Of FBOs and rethinking the business model ...
When this magazine was founded in 1986, the FBO industry was at its depth of depression. It got worse. In the early ‘90s, in the midst of a recession, it got even more bleak. But the industry changed. And along came fractionals.
The transformation of the FBO industry in the past 15 years has been nothing short of phenomenal. Then the financial crash of 2008 came, and business aviation put on the brakes.
A general estimate is that corporate aviation dropped 30 percent in a year. With all the high-dollar FBO acquisitions of late, the start-ups, and the level of activity, one would assume there would be more fallout among fixed base operators. It seems to be a question that’s out there.

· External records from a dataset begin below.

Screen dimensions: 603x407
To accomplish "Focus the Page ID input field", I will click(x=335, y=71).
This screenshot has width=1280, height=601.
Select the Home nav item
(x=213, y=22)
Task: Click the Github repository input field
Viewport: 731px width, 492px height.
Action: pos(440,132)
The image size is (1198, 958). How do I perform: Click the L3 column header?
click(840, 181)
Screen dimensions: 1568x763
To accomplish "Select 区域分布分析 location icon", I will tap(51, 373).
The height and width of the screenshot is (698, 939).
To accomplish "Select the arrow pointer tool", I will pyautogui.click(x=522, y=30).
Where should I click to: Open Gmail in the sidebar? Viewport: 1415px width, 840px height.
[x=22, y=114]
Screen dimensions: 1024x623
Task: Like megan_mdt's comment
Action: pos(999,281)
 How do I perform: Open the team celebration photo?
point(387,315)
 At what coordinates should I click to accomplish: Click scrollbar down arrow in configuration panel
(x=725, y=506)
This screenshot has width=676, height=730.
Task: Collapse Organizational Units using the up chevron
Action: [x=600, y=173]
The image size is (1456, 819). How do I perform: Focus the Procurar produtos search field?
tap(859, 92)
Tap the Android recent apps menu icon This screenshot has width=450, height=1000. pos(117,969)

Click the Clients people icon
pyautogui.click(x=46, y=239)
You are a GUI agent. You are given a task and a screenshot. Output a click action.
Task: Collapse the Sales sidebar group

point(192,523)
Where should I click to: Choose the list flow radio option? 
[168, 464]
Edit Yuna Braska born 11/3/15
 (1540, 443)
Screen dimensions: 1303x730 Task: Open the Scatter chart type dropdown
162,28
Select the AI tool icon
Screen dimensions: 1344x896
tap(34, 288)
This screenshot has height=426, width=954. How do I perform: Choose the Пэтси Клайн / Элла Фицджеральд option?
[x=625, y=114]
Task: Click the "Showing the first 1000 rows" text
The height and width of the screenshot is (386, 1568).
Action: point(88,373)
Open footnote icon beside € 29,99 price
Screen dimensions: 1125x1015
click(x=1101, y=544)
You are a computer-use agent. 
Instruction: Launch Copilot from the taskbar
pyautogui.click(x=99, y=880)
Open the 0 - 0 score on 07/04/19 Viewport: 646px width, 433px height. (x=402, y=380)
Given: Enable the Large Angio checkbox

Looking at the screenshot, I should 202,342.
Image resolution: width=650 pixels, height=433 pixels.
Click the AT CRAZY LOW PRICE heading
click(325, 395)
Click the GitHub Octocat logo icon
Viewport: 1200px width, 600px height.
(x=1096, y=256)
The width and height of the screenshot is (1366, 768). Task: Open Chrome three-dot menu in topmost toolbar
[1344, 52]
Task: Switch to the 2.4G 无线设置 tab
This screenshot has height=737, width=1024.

Say some, FBOs have become lean and mean and will weather the storm. The fallout will be minimal.
Others, however, see a different scenario. A regional fuel supplier says, when thinking of more rural general aviation airports, the fallout will be “huge”. He, like others, see municipalities or other airport sponsors taking over FBO services by default. Self-serve could become the norm for more and more GA airfields.
Then there are those who see a big FBO restructuring about to happen. Among those count George Schuler, subject of this issue’s Business Profile.
Says Schuler, “There’s going to be a 25 percent fallout, everybody tells me. The people whom I respect feel like there’s going to be a huge fallout in 2010 and 2011, at both ends of the spectrum. The airports that have multiple FBOs … are going to have a shrinkage because there just isn’t the same amount of business. And, the mom and pop FBO that was out in the country … that sector has been shrinking for a long time. That’s going to continue.”
What’s also interesting is that Schuler thinks that now that the industry is no longer on steroids, as he puts it, maybe it’s time to go back to the model of building the business from within.
Says Schuler, “I’m thinking about putting a flight school in. I’ve been in the business 30 years, and back then the way you built an FBO was you became a Cessna, Beech, or Piper dealer and marketed your airport by the dealer brand. That created fuel sales and traffic; and that created airplane sales and maintenance for your shop. You kind of built it up by the bootstraps.
“So maybe we’re going to have to go back to the basics and be all things to all people.” That, he adds, could include partnerships with other companies, including a flight school, and giving serious consideration to the emerging light sport aircraft.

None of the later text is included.